In Valley of Forgetting: Alzheimer’s Families and the Search for a Cure, author Jennie Erin Smith is walking a two-way street. The families of mostly poor and working-class Colombians afflicted by a rare neurological condition serve as a narrative framework that allows Smith to tell the technical story of decades of groundbreaking brain research. But the research and the rare condition also serve to introduce the reader—and scientists and journalists around the world—to a multigenerational saga that is a compelling story in itself.
Valley of Forgetting illustrates the lives of families from the hills around Medellin whose parents and cousins succumb to aggressive forms of Alzheimer’s disease, with symptoms first popping up in patients’ 30s and 40s. Doctors and researchers, both from Colombia and abroad, have spent decades trying to learn from the families, in the hopes that this unusual concentration of a rare form of the illness could lead to a cure. The book brings together tales of Big Pharma, academic colonialism, professional jealousy and medical ethics, all with the coincidental backdrop of the epicenter of an international drug war.

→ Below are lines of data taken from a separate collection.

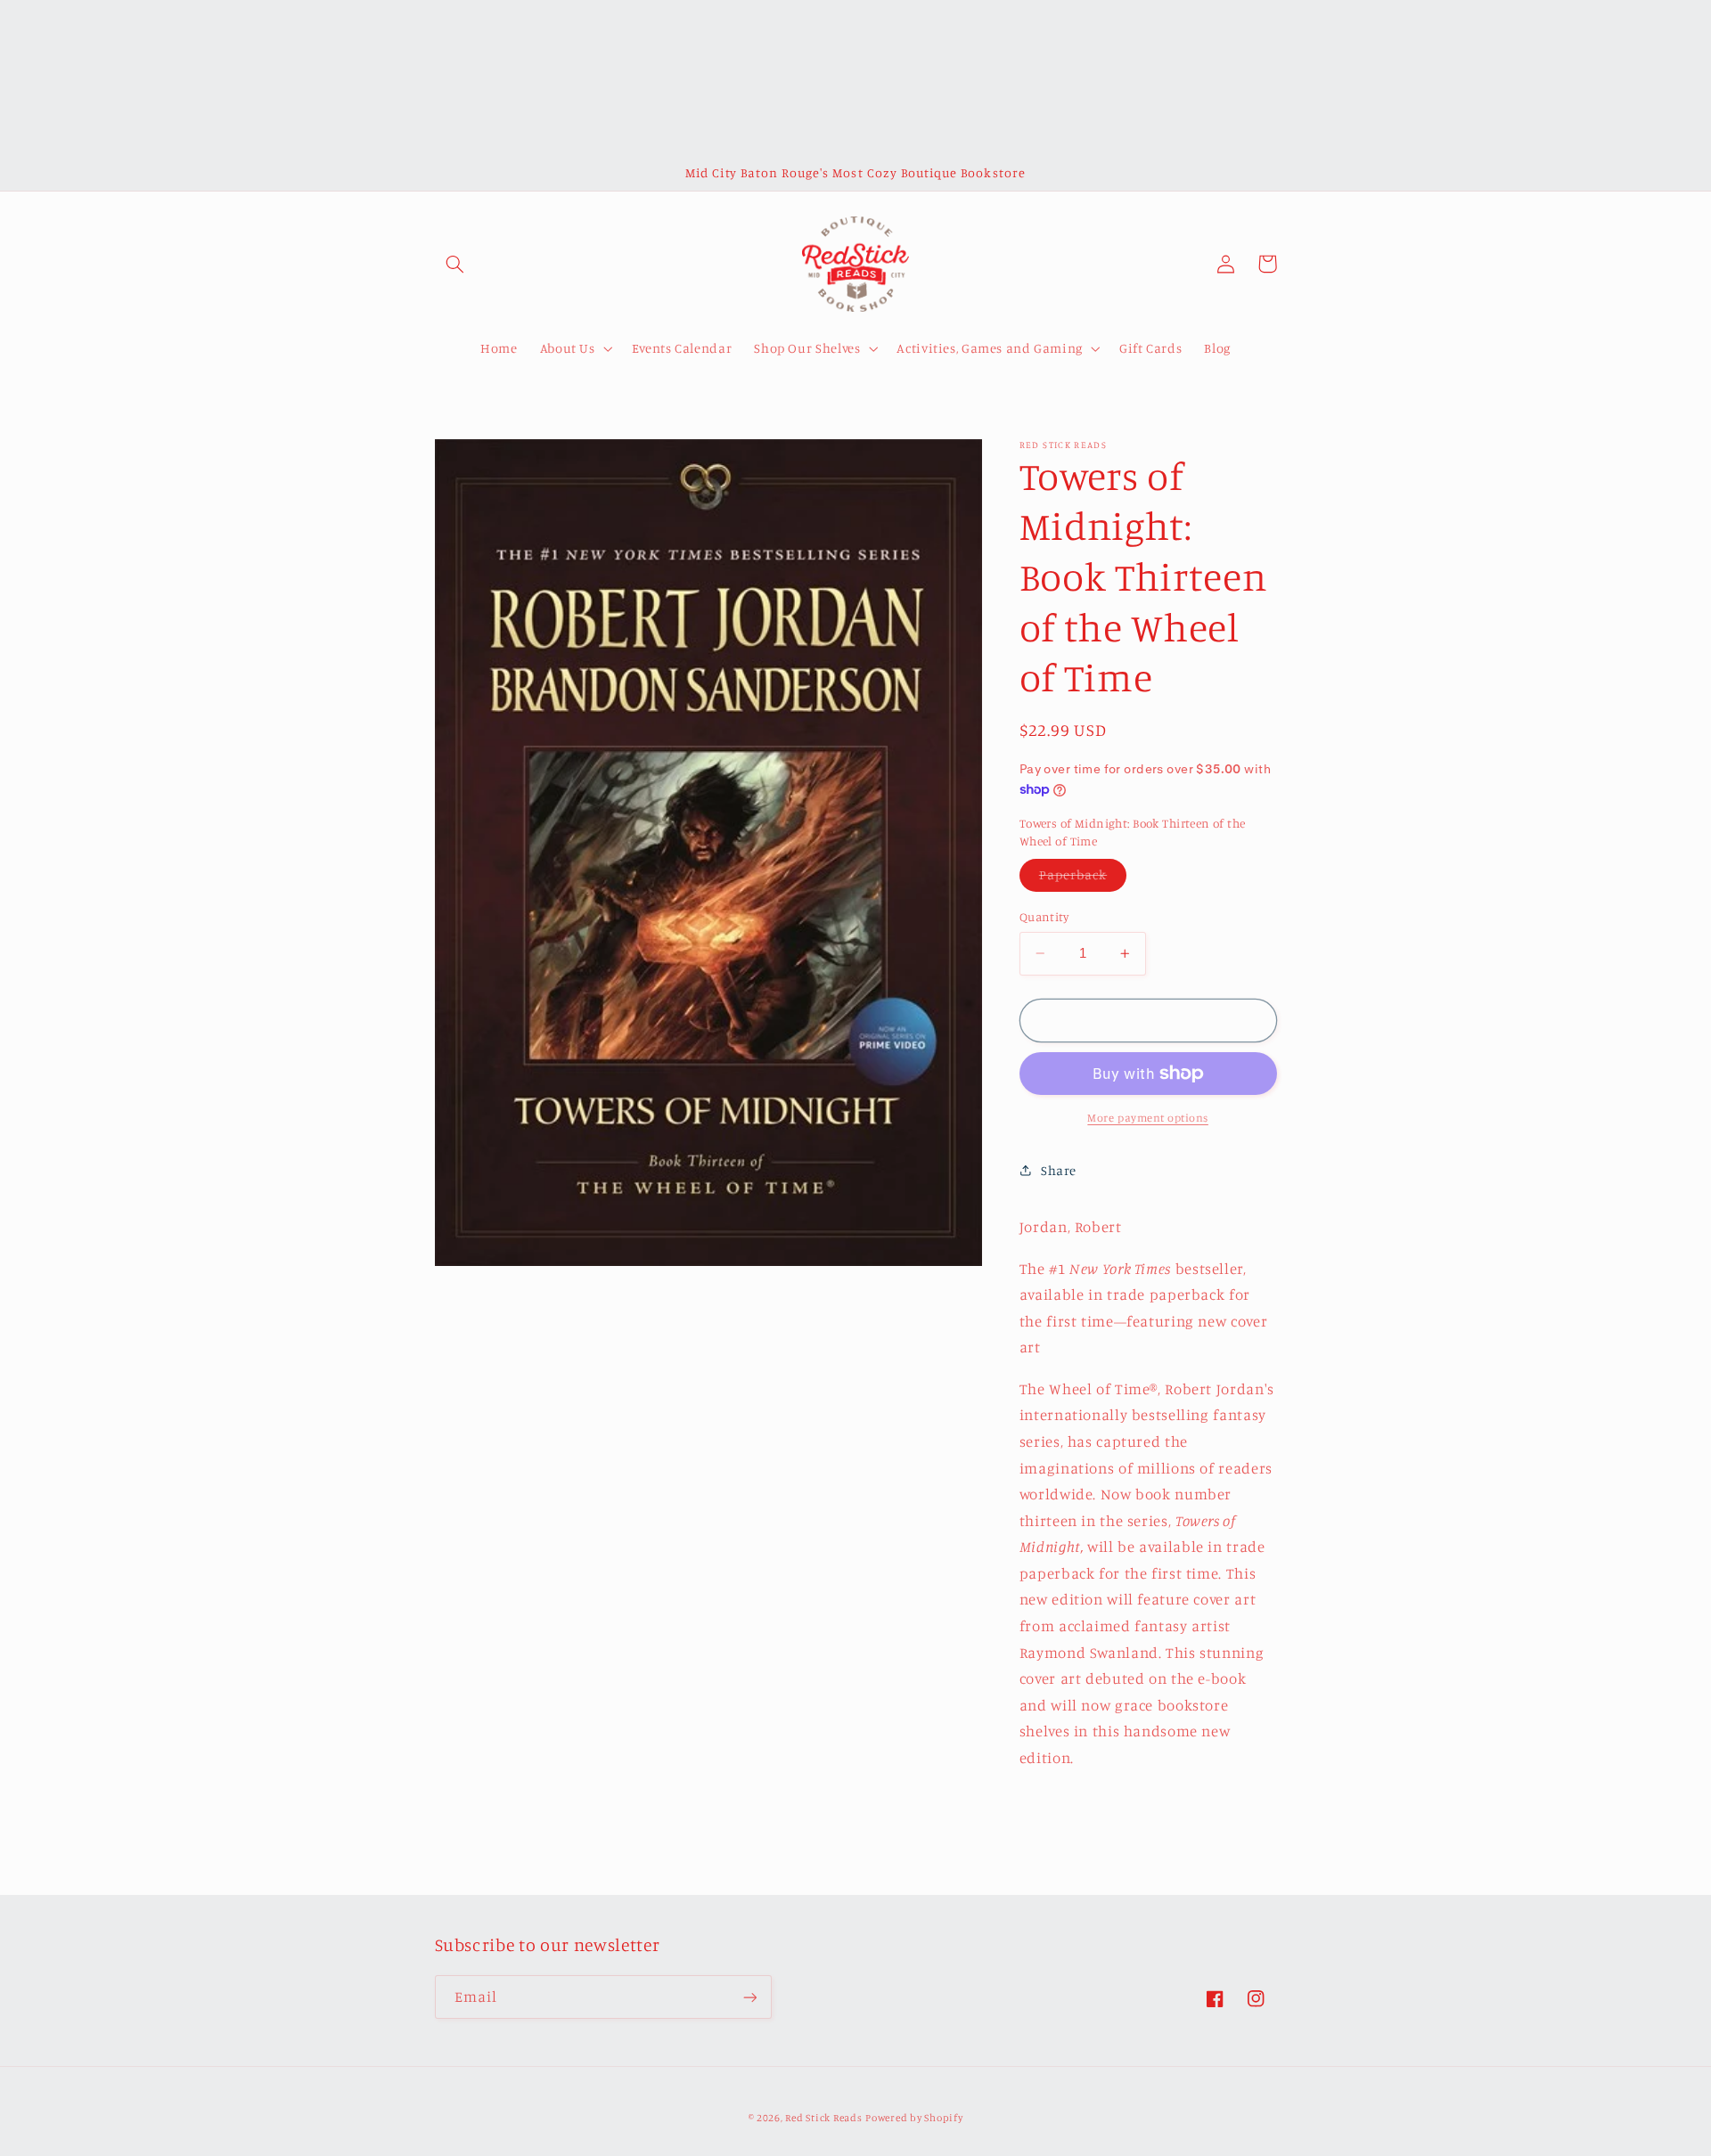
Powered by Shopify (913, 2117)
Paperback (1082, 879)
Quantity (1043, 917)
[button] (455, 263)
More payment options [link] (1147, 1117)
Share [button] (1059, 1170)
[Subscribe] (749, 1997)
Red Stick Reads (823, 2117)
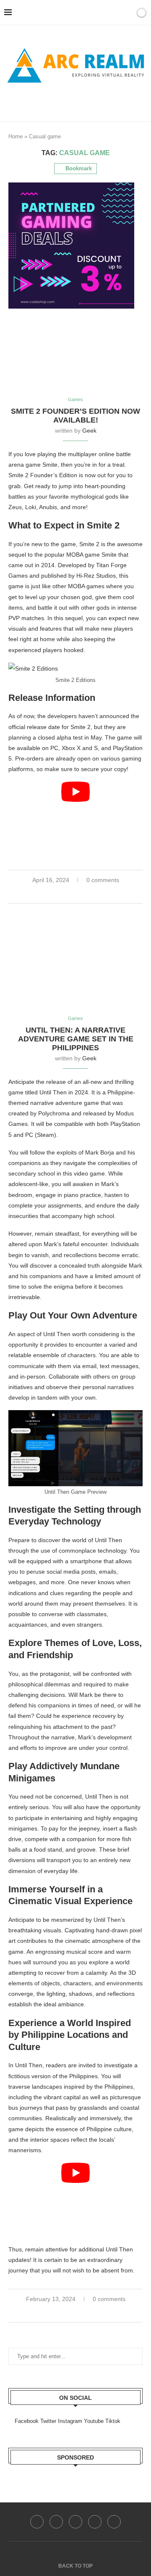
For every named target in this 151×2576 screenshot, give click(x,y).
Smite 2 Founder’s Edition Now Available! (75, 415)
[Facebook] (61, 101)
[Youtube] (95, 2521)
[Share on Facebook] (72, 893)
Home (15, 136)
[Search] (116, 12)
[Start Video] (75, 819)
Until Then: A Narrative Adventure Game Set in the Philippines (75, 1039)
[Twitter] (56, 2521)
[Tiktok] (114, 2521)
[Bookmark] (127, 12)
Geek (89, 430)
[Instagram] (75, 2521)
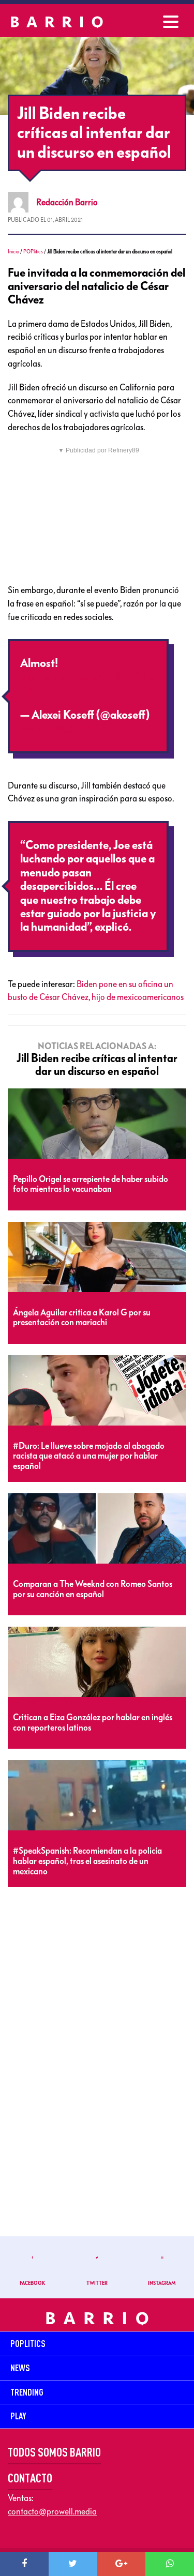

It also raises tough-to-answer questions. Should patients at the highest risk for early-onset Alzheimer’s be told of their genetic precondition? Is it moral for those patients to have children, knowing the risk of passing on the genes is high? What does the global medical community owe poor people who participate in clinical trials?
Two elements of the story stand out. First, the dedication with which the Colombian team has obsessively tracked and sought out new families over the course of decades, traipsing through militia-infested rural areas to add to their family trees and find new potential carriers. Second, the devotion of Smith herself, who has spent years inside the homes of both the patients and the researchers, and in exam rooms and other intimate spaces that give the author a stunning level of vivid firsthand detail.
Smith’s bright, crisp portraits of both the studiers and the studied make the various scientific stumbling blocks encountered along the way all the more upsetting. The Alzheimer’s community, after all, had pledged to find a cure by 2025.